What is required
Return every line of the records that includes the string "computer".

Dataset entries
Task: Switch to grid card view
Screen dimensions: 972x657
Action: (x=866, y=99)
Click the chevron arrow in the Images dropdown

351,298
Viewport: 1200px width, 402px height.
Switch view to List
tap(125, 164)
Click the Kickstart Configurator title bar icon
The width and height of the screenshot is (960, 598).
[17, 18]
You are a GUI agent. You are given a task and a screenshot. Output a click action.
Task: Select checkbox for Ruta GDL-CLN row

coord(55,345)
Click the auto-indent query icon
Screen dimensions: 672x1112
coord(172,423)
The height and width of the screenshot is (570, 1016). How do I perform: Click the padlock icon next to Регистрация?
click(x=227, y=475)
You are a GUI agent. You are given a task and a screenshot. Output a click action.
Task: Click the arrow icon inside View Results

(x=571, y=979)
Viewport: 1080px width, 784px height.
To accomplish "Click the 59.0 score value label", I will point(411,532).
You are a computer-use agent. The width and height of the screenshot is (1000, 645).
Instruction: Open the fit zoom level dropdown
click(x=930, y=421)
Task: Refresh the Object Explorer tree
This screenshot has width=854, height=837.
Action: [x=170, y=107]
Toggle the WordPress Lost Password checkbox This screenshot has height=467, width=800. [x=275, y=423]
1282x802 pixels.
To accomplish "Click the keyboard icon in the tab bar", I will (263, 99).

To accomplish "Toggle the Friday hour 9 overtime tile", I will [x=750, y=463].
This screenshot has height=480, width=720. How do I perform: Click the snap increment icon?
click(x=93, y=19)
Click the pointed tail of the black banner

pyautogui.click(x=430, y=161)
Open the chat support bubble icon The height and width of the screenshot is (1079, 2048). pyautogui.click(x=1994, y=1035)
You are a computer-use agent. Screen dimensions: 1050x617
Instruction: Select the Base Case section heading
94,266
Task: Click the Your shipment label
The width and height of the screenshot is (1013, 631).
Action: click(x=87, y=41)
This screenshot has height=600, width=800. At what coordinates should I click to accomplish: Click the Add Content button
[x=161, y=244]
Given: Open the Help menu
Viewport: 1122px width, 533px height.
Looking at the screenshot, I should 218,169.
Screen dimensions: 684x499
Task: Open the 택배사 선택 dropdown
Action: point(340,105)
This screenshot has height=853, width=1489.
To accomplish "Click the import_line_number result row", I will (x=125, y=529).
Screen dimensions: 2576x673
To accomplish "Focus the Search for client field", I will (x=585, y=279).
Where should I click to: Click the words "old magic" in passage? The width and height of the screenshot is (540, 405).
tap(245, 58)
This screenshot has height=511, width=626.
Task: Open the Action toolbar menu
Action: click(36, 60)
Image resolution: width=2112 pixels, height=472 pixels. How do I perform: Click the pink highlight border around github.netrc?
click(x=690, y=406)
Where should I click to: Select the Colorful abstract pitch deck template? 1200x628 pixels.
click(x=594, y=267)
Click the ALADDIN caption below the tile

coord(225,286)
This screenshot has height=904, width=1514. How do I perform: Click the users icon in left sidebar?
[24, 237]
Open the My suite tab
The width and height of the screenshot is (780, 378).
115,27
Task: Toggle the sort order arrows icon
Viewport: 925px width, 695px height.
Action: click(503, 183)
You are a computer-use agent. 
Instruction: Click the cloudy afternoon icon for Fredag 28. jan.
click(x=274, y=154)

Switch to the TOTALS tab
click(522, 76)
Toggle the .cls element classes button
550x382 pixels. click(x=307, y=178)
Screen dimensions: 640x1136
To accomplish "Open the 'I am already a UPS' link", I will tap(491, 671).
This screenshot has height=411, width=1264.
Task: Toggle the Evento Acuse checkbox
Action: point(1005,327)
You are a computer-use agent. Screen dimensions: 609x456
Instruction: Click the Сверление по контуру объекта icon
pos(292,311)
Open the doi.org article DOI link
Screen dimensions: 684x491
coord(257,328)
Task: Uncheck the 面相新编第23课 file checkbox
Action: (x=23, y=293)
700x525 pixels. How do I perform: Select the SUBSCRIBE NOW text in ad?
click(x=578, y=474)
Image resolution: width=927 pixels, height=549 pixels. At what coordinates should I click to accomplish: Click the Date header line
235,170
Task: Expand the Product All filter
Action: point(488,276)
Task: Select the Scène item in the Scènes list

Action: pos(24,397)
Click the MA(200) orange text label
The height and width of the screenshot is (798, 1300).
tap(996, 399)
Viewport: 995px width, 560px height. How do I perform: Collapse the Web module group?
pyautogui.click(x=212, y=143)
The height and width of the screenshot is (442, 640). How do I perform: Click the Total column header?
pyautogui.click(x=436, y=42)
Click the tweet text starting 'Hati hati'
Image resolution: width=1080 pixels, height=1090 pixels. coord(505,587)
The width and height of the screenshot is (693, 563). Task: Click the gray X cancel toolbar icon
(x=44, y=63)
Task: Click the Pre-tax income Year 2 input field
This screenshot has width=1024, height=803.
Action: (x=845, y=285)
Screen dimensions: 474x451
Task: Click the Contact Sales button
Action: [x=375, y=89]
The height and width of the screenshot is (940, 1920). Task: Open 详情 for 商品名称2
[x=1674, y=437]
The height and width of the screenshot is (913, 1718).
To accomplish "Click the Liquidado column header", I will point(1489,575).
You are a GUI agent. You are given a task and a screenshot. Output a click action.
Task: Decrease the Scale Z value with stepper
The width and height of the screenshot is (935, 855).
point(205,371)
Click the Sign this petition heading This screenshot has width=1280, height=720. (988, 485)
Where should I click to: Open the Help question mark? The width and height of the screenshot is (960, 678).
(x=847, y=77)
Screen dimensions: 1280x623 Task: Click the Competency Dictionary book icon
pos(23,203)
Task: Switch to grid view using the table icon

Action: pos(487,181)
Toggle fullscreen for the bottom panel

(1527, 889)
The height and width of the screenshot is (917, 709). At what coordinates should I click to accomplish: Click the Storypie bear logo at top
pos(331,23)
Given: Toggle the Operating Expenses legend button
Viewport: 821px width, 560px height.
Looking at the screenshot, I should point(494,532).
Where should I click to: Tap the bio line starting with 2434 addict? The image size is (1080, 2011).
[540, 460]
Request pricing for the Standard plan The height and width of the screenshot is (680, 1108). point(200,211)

Output
You are a computer-use agent. The width and height of the screenshot is (1000, 645).
You are a computer-use agent. Screen dimensions: 1050x617
You are a computer-use agent. 
You are a computer-use agent. Screen dimensions: 609x456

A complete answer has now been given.